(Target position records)
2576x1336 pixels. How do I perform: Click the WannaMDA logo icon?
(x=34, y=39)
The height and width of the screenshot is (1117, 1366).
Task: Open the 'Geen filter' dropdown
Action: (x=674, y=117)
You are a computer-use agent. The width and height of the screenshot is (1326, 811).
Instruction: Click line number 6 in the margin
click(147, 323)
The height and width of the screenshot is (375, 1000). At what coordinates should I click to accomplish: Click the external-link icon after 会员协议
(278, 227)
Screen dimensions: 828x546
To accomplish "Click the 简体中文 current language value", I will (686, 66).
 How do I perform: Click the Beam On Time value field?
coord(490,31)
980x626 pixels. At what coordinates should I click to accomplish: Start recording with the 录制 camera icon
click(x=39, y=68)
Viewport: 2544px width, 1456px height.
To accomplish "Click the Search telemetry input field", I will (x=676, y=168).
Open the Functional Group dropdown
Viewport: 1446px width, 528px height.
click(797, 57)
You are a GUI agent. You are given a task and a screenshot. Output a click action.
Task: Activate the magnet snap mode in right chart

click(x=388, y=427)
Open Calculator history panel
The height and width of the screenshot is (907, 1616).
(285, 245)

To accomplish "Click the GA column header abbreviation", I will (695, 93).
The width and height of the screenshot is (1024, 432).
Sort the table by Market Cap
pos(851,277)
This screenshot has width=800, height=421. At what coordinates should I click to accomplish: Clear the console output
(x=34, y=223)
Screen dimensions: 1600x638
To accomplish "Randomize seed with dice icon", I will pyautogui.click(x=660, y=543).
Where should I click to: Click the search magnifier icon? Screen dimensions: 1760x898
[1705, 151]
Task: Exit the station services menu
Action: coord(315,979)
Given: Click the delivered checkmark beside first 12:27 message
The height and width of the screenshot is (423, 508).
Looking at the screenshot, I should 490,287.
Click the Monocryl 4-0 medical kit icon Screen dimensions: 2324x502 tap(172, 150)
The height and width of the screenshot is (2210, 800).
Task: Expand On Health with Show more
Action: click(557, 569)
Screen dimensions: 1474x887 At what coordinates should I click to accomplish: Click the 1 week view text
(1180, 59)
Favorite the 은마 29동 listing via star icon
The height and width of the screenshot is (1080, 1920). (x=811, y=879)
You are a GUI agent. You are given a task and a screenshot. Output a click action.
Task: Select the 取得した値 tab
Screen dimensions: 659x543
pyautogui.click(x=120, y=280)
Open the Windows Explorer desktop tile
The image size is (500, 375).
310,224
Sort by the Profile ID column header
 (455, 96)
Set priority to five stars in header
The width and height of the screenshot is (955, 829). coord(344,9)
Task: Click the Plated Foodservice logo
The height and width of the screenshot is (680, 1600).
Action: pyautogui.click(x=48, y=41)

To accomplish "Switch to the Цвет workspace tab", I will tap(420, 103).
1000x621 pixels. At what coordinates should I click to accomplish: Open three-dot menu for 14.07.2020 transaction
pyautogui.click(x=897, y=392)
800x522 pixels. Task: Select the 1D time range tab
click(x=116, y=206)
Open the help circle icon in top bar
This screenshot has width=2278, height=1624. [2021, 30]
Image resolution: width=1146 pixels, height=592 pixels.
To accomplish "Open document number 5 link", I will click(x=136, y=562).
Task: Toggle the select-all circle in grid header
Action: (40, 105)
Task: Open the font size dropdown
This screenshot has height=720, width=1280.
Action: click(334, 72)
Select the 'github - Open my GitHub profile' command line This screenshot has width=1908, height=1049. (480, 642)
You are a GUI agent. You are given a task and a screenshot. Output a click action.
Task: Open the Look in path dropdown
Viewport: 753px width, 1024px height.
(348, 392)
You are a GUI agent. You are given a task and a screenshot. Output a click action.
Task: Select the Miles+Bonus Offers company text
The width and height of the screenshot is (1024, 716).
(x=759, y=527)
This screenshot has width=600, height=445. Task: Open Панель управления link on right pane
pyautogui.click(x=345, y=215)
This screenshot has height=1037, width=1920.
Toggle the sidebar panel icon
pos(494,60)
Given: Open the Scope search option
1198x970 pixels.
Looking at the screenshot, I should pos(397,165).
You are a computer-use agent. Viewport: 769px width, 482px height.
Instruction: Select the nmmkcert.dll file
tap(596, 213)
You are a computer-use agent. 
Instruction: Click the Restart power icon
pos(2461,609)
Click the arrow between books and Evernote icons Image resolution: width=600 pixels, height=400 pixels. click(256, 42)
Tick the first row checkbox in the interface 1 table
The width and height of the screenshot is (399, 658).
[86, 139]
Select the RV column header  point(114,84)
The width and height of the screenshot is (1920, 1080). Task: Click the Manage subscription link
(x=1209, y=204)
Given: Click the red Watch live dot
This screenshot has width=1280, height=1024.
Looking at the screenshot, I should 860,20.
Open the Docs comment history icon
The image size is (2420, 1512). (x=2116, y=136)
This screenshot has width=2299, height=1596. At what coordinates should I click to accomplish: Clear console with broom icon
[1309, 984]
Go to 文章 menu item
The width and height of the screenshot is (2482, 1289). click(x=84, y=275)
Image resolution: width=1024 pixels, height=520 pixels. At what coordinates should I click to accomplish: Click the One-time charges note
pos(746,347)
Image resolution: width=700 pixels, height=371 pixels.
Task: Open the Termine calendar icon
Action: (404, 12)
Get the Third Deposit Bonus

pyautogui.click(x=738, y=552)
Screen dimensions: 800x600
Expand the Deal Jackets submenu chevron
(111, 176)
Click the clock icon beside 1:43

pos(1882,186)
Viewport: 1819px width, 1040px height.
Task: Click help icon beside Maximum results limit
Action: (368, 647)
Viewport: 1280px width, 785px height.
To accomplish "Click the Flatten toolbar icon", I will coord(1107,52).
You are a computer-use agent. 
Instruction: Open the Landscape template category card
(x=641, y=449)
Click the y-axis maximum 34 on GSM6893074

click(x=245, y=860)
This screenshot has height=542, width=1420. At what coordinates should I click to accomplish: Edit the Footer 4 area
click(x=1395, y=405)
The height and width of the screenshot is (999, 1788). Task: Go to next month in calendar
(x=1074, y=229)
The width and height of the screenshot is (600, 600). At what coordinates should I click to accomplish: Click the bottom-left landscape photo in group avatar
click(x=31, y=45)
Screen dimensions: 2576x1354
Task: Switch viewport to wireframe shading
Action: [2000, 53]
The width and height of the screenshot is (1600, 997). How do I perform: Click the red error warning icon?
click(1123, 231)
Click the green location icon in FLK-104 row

WHAT IS ASKED
Repeat every one of the records above word for word, with no changes.

RESPONSE
2576x1336 pixels. How do I perform: Click the WannaMDA logo icon?
(x=34, y=39)
The height and width of the screenshot is (1117, 1366).
Task: Open the 'Geen filter' dropdown
Action: (x=674, y=117)
You are a computer-use agent. The width and height of the screenshot is (1326, 811).
Instruction: Click line number 6 in the margin
click(147, 323)
The height and width of the screenshot is (375, 1000). At what coordinates should I click to accomplish: Click the external-link icon after 会员协议
(278, 227)
Screen dimensions: 828x546
To accomplish "Click the 简体中文 current language value", I will (686, 66).
 How do I perform: Click the Beam On Time value field?
coord(490,31)
980x626 pixels. At what coordinates should I click to accomplish: Start recording with the 录制 camera icon
click(x=39, y=68)
Viewport: 2544px width, 1456px height.
To accomplish "Click the Search telemetry input field", I will (x=676, y=168).
Open the Functional Group dropdown
Viewport: 1446px width, 528px height.
click(797, 57)
You are a GUI agent. You are given a task and a screenshot. Output a click action.
Task: Activate the magnet snap mode in right chart

click(x=388, y=427)
Open Calculator history panel
The height and width of the screenshot is (907, 1616).
(285, 245)

To accomplish "Click the GA column header abbreviation", I will (695, 93).
The width and height of the screenshot is (1024, 432).
Sort the table by Market Cap
pos(851,277)
This screenshot has width=800, height=421. At what coordinates should I click to accomplish: Clear the console output
(x=34, y=223)
Screen dimensions: 1600x638
To accomplish "Randomize seed with dice icon", I will pyautogui.click(x=660, y=543).
Where should I click to: Click the search magnifier icon? Screen dimensions: 1760x898
[1705, 151]
Task: Exit the station services menu
Action: coord(315,979)
Given: Click the delivered checkmark beside first 12:27 message
The height and width of the screenshot is (423, 508).
Looking at the screenshot, I should 490,287.
Click the Monocryl 4-0 medical kit icon Screen dimensions: 2324x502 tap(172, 150)
The height and width of the screenshot is (2210, 800).
Task: Expand On Health with Show more
Action: click(557, 569)
Screen dimensions: 1474x887 At what coordinates should I click to accomplish: Click the 1 week view text
(1180, 59)
Favorite the 은마 29동 listing via star icon
The height and width of the screenshot is (1080, 1920). (x=811, y=879)
You are a GUI agent. You are given a task and a screenshot. Output a click action.
Task: Select the 取得した値 tab
Screen dimensions: 659x543
pyautogui.click(x=120, y=280)
Open the Windows Explorer desktop tile
The image size is (500, 375).
310,224
Sort by the Profile ID column header
 (455, 96)
Set priority to five stars in header
The width and height of the screenshot is (955, 829). coord(344,9)
Task: Click the Plated Foodservice logo
The height and width of the screenshot is (680, 1600).
Action: pyautogui.click(x=48, y=41)

To accomplish "Switch to the Цвет workspace tab", I will tap(420, 103).
1000x621 pixels. At what coordinates should I click to accomplish: Open three-dot menu for 14.07.2020 transaction
pyautogui.click(x=897, y=392)
800x522 pixels. Task: Select the 1D time range tab
click(x=116, y=206)
Open the help circle icon in top bar
This screenshot has width=2278, height=1624. [2021, 30]
Image resolution: width=1146 pixels, height=592 pixels.
To accomplish "Open document number 5 link", I will click(x=136, y=562).
Task: Toggle the select-all circle in grid header
Action: (40, 105)
Task: Open the font size dropdown
This screenshot has height=720, width=1280.
Action: click(334, 72)
Select the 'github - Open my GitHub profile' command line This screenshot has width=1908, height=1049. (480, 642)
You are a GUI agent. You are given a task and a screenshot. Output a click action.
Task: Open the Look in path dropdown
Viewport: 753px width, 1024px height.
(348, 392)
You are a GUI agent. You are given a task and a screenshot. Output a click action.
Task: Select the Miles+Bonus Offers company text
The width and height of the screenshot is (1024, 716).
(x=759, y=527)
This screenshot has width=600, height=445. Task: Open Панель управления link on right pane
pyautogui.click(x=345, y=215)
This screenshot has height=1037, width=1920.
Toggle the sidebar panel icon
pos(494,60)
Given: Open the Scope search option
1198x970 pixels.
Looking at the screenshot, I should pos(397,165).
You are a computer-use agent. Viewport: 769px width, 482px height.
Instruction: Select the nmmkcert.dll file
tap(596, 213)
You are a computer-use agent. 
Instruction: Click the Restart power icon
pos(2461,609)
Click the arrow between books and Evernote icons Image resolution: width=600 pixels, height=400 pixels. click(256, 42)
Tick the first row checkbox in the interface 1 table
The width and height of the screenshot is (399, 658).
[86, 139]
Select the RV column header  point(114,84)
The width and height of the screenshot is (1920, 1080). Task: Click the Manage subscription link
(x=1209, y=204)
Given: Click the red Watch live dot
This screenshot has width=1280, height=1024.
Looking at the screenshot, I should 860,20.
Open the Docs comment history icon
The image size is (2420, 1512). (x=2116, y=136)
This screenshot has width=2299, height=1596. At what coordinates should I click to accomplish: Clear console with broom icon
[1309, 984]
Go to 文章 menu item
The width and height of the screenshot is (2482, 1289). click(x=84, y=275)
Image resolution: width=1024 pixels, height=520 pixels. At what coordinates should I click to accomplish: Click the One-time charges note
pos(746,347)
Image resolution: width=700 pixels, height=371 pixels.
Task: Open the Termine calendar icon
Action: (404, 12)
Get the Third Deposit Bonus

pyautogui.click(x=738, y=552)
Screen dimensions: 800x600
Expand the Deal Jackets submenu chevron
(111, 176)
Click the clock icon beside 1:43

pos(1882,186)
Viewport: 1819px width, 1040px height.
Task: Click help icon beside Maximum results limit
Action: (368, 647)
Viewport: 1280px width, 785px height.
To accomplish "Click the Flatten toolbar icon", I will coord(1107,52).
You are a computer-use agent. 
Instruction: Open the Landscape template category card
(x=641, y=449)
Click the y-axis maximum 34 on GSM6893074

click(x=245, y=860)
This screenshot has height=542, width=1420. At what coordinates should I click to accomplish: Edit the Footer 4 area
click(x=1395, y=405)
The height and width of the screenshot is (999, 1788). Task: Go to next month in calendar
(x=1074, y=229)
The width and height of the screenshot is (600, 600). At what coordinates should I click to accomplish: Click the bottom-left landscape photo in group avatar
click(x=31, y=45)
Screen dimensions: 2576x1354
Task: Switch viewport to wireframe shading
Action: [2000, 53]
The width and height of the screenshot is (1600, 997). How do I perform: Click the red error warning icon?
click(1123, 231)
Click the green location icon in FLK-104 row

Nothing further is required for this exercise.